Even having a society does not make wonders: we don't have a cure for cancer, we don't have a vaccine for Covid, having a functional society does not mean you can obtain everything, including safe jobs and decent lives, especially when the definitions of safe and decent are moving targets: versus 200 years ago we are living an utopia of safe jobs and decent lives. Just think logical, not only emotional.

If there are options c, d, and following, I'd like to hear them. But your second paragraph is pure option b, the notion that we can't afford it.

I think that's wrong. We of course can't afford everything, and I never said otherwise. But what we're talking about is "a safe (as possible) job". There's no particular reason to think that if Amazon takes proper worker safety precautions, suddenly they'll be out of business. Might Bezos be marginally less rich? Sure. Might Amazon customers pay a smidgen more? Sure. Will society collapse? No. Will some other workers suddenly not have a safe workplace? Also no.

We can afford it.

If "we can afford it" then please explain why 90% of the manufactured goods purchased in USA are made in China; is it because competition and lower wages in China? We can afford to pay more the USA workers to produce it locally, but we don't. Why?

I don't care about how rich is Bezos, it is not my problem (or, more exactly, not a problem for me), but the blanket statements like "everyone deserves X" and "we can afford Y" are a problem: we don't simply deserve and we cannot afford most things.
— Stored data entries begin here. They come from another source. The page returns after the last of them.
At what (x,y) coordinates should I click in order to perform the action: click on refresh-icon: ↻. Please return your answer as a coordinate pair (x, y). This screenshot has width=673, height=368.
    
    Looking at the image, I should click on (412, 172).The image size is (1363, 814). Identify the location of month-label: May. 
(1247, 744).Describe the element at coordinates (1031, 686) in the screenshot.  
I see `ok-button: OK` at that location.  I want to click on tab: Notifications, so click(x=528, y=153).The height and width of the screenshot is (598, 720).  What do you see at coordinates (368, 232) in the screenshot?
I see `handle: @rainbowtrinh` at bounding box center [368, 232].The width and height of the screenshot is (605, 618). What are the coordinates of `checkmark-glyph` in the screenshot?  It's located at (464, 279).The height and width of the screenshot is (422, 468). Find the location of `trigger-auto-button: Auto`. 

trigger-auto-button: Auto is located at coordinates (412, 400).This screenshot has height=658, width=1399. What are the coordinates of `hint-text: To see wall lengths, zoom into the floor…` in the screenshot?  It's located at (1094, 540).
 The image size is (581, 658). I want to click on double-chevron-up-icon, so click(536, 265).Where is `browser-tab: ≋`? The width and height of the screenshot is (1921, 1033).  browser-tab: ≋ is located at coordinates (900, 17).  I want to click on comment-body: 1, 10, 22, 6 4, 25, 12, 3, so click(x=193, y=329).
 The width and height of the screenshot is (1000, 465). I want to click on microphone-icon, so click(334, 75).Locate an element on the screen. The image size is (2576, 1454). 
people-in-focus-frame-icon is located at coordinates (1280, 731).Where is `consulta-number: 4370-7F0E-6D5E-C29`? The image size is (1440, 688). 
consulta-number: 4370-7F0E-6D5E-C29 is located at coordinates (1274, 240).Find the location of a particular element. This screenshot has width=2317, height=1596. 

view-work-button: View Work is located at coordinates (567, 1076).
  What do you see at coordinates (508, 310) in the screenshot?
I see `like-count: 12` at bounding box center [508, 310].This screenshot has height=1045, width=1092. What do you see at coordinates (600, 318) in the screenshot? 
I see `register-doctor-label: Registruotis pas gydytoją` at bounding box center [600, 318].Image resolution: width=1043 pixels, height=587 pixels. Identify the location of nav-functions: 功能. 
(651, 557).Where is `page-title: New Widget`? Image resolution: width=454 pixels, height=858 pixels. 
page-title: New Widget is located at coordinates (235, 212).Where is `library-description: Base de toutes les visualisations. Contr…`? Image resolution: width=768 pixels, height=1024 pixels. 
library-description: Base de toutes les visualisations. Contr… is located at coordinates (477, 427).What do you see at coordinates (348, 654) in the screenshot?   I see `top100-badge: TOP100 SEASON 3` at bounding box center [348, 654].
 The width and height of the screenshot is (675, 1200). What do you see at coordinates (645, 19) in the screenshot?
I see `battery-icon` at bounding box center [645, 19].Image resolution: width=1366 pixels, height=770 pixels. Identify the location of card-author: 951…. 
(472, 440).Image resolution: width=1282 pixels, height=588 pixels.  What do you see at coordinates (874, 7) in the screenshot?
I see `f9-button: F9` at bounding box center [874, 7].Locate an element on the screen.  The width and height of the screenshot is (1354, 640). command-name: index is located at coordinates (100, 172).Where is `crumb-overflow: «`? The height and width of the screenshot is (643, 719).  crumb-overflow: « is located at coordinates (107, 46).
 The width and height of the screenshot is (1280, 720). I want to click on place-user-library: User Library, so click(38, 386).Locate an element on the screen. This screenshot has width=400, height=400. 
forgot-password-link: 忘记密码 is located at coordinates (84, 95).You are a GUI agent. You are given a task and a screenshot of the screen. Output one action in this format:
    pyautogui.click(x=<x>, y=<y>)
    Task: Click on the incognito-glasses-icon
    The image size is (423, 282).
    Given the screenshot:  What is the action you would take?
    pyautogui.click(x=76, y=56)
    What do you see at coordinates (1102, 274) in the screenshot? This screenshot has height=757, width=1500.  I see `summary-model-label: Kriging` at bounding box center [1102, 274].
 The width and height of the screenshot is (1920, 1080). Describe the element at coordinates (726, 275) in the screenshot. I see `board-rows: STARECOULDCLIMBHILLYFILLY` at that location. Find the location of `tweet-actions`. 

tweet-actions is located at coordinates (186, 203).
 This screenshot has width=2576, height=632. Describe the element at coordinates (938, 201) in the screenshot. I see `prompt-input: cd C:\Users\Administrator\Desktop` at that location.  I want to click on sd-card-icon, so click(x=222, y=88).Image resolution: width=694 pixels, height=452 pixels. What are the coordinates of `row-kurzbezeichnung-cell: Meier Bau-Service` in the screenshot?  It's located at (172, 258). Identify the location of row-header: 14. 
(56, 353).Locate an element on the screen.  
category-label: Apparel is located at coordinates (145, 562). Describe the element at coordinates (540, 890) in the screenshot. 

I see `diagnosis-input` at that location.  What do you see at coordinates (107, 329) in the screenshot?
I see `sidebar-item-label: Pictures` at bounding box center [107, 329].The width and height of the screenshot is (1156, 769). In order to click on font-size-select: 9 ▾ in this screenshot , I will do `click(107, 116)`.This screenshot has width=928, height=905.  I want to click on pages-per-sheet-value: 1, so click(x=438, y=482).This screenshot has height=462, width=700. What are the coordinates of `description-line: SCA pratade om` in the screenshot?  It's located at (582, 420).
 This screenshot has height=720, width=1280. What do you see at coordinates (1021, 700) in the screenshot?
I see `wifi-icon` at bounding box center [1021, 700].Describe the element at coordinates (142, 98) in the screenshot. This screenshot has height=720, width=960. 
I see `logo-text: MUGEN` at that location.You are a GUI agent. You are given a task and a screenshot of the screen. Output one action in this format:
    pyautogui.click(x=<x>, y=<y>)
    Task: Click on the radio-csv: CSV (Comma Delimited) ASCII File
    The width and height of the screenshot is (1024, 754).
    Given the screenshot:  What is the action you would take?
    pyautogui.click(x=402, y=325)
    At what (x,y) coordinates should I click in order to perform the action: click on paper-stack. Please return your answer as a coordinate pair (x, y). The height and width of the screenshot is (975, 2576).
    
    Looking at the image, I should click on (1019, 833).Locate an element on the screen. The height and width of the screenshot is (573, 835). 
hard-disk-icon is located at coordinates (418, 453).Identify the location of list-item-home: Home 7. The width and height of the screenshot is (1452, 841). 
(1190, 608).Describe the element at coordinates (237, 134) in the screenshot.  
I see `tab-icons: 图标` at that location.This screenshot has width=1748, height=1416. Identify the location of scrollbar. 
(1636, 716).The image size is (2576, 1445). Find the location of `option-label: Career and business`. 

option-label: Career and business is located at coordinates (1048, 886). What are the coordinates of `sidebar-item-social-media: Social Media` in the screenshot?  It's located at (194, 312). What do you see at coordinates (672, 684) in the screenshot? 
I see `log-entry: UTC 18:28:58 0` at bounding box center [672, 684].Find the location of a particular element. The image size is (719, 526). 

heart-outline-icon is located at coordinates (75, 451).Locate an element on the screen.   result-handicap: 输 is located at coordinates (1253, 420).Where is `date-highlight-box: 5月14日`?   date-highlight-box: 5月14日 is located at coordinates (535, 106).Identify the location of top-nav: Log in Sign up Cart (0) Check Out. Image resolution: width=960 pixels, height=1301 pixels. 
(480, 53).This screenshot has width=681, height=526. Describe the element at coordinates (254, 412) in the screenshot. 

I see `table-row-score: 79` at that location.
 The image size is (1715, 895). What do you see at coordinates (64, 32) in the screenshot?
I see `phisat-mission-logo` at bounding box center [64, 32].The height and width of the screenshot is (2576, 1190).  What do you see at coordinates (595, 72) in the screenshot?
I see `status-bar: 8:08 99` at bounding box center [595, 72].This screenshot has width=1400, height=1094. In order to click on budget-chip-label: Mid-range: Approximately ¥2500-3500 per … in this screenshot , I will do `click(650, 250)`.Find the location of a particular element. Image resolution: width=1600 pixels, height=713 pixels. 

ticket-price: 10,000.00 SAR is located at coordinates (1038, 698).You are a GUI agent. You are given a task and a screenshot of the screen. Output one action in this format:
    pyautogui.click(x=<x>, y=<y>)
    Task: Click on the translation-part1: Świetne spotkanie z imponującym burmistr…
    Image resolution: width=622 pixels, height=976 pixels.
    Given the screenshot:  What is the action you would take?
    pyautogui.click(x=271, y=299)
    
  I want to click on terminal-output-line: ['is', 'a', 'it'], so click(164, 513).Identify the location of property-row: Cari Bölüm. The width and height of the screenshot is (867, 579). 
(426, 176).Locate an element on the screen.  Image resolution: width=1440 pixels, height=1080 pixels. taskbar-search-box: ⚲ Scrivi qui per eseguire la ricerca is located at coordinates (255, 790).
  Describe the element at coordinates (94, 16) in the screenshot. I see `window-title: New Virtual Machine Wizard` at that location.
The universe no. The universe is a cold, hard mf.

But would it not be nice if it were society, us humans, who would provide the right to a safe job and dignified life?

"The society" is a generic term to hide behind; the society does not provide jobs, businesses do (or self-employment). Nobody provides a "dignified life", that is another vague and non-measurable term to hide behind.
problem with your utopia is that in order to provide the vagaries of a "dignified life" you are compelling people to labor for others. We have not yet achieved post scarcity and there is never a guarantee that enough people in your society will participate in good faith to sustain those who are, for whatever reason, less productive.

That's not an argument against a safety net, just the opposing force that makes the correct (and possible) solution somewhere in between [UBI, euthanization), and different for each grouping of people.

we seem to have enough people participating to sustain large scale warfare operations around the globe, bail out entire industries, and pay politicians above average salaries. imagine what we could do for society if not for spending so much money on these pursuits which large swaths of our population find immoral.
Seems to work alright here in Europe tho, even with scarcity.

By the way, I find the notion comical that in a capitalist system, you are not compelled to labor for others. In practice, that is.